- [Data extracts]
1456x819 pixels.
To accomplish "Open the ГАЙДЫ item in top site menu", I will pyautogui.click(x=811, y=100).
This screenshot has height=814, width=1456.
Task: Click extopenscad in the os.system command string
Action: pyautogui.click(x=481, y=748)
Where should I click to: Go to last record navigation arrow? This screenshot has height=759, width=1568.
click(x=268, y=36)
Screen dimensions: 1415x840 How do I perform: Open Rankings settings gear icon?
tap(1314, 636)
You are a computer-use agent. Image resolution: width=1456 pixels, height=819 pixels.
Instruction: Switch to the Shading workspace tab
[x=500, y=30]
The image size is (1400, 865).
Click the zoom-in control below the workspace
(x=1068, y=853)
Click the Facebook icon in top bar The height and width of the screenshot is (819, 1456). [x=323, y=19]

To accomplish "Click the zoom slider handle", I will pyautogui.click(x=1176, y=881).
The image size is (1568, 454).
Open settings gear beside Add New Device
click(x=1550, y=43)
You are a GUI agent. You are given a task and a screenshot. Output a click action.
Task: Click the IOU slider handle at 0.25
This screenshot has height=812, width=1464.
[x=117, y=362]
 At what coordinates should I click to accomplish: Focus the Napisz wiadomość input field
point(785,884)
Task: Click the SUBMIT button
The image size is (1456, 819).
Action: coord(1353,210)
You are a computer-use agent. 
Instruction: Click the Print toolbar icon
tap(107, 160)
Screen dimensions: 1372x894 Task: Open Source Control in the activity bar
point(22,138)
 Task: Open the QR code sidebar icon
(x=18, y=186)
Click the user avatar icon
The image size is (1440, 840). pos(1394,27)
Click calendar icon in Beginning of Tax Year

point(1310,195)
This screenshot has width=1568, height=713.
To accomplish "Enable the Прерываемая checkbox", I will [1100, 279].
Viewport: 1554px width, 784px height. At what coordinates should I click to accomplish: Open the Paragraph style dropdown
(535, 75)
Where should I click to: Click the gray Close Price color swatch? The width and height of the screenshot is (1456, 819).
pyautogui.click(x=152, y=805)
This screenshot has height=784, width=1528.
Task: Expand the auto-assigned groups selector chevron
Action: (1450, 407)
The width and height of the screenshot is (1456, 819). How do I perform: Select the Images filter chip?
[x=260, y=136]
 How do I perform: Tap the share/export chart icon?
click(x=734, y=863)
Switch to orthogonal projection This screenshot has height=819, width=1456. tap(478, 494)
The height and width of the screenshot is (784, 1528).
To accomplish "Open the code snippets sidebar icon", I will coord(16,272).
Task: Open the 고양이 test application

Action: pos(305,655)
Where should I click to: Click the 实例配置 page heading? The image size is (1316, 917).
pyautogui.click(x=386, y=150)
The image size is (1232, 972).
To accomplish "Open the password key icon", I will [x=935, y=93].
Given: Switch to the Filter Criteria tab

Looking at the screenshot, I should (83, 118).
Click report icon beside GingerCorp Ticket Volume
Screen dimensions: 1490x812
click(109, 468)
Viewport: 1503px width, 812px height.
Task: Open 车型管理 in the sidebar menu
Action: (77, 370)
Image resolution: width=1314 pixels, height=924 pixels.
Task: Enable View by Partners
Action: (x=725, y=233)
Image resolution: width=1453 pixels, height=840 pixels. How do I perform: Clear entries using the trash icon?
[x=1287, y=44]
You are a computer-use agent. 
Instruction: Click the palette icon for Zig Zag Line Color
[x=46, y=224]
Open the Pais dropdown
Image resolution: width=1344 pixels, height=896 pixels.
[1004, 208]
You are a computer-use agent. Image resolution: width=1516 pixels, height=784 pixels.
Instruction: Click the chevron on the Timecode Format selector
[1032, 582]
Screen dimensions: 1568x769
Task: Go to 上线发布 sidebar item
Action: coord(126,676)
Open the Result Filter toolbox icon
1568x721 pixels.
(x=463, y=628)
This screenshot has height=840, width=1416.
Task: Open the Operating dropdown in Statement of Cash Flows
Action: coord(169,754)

- [Work task] Please write out all the data above, exactly as it reads.

- [Result for this exercise]
1456x819 pixels.
To accomplish "Open the ГАЙДЫ item in top site menu", I will pyautogui.click(x=811, y=100).
This screenshot has height=814, width=1456.
Task: Click extopenscad in the os.system command string
Action: pyautogui.click(x=481, y=748)
Where should I click to: Go to last record navigation arrow? This screenshot has height=759, width=1568.
click(x=268, y=36)
Screen dimensions: 1415x840 How do I perform: Open Rankings settings gear icon?
tap(1314, 636)
You are a computer-use agent. Image resolution: width=1456 pixels, height=819 pixels.
Instruction: Switch to the Shading workspace tab
[x=500, y=30]
The image size is (1400, 865).
Click the zoom-in control below the workspace
(x=1068, y=853)
Click the Facebook icon in top bar The height and width of the screenshot is (819, 1456). [x=323, y=19]

To accomplish "Click the zoom slider handle", I will pyautogui.click(x=1176, y=881).
The image size is (1568, 454).
Open settings gear beside Add New Device
click(x=1550, y=43)
You are a GUI agent. You are given a task and a screenshot. Output a click action.
Task: Click the IOU slider handle at 0.25
This screenshot has height=812, width=1464.
[x=117, y=362]
 At what coordinates should I click to accomplish: Focus the Napisz wiadomość input field
point(785,884)
Task: Click the SUBMIT button
The image size is (1456, 819).
Action: coord(1353,210)
You are a computer-use agent. 
Instruction: Click the Print toolbar icon
tap(107, 160)
Screen dimensions: 1372x894 Task: Open Source Control in the activity bar
point(22,138)
 Task: Open the QR code sidebar icon
(x=18, y=186)
Click the user avatar icon
The image size is (1440, 840). pos(1394,27)
Click calendar icon in Beginning of Tax Year

point(1310,195)
This screenshot has width=1568, height=713.
To accomplish "Enable the Прерываемая checkbox", I will [1100, 279].
Viewport: 1554px width, 784px height. At what coordinates should I click to accomplish: Open the Paragraph style dropdown
(535, 75)
Where should I click to: Click the gray Close Price color swatch? The width and height of the screenshot is (1456, 819).
pyautogui.click(x=152, y=805)
This screenshot has height=784, width=1528.
Task: Expand the auto-assigned groups selector chevron
Action: (1450, 407)
The width and height of the screenshot is (1456, 819). How do I perform: Select the Images filter chip?
[x=260, y=136]
 How do I perform: Tap the share/export chart icon?
click(x=734, y=863)
Switch to orthogonal projection This screenshot has height=819, width=1456. tap(478, 494)
The height and width of the screenshot is (784, 1528).
To accomplish "Open the code snippets sidebar icon", I will coord(16,272).
Task: Open the 고양이 test application

Action: pos(305,655)
Where should I click to: Click the 实例配置 page heading? The image size is (1316, 917).
pyautogui.click(x=386, y=150)
The image size is (1232, 972).
To accomplish "Open the password key icon", I will [x=935, y=93].
Given: Switch to the Filter Criteria tab

Looking at the screenshot, I should (83, 118).
Click report icon beside GingerCorp Ticket Volume
Screen dimensions: 1490x812
click(109, 468)
Viewport: 1503px width, 812px height.
Task: Open 车型管理 in the sidebar menu
Action: (77, 370)
Image resolution: width=1314 pixels, height=924 pixels.
Task: Enable View by Partners
Action: (x=725, y=233)
Image resolution: width=1453 pixels, height=840 pixels. How do I perform: Clear entries using the trash icon?
[x=1287, y=44]
You are a computer-use agent. 
Instruction: Click the palette icon for Zig Zag Line Color
[x=46, y=224]
Open the Pais dropdown
Image resolution: width=1344 pixels, height=896 pixels.
[1004, 208]
You are a computer-use agent. Image resolution: width=1516 pixels, height=784 pixels.
Instruction: Click the chevron on the Timecode Format selector
[1032, 582]
Screen dimensions: 1568x769
Task: Go to 上线发布 sidebar item
Action: coord(126,676)
Open the Result Filter toolbox icon
1568x721 pixels.
(x=463, y=628)
This screenshot has height=840, width=1416.
Task: Open the Operating dropdown in Statement of Cash Flows
Action: coord(169,754)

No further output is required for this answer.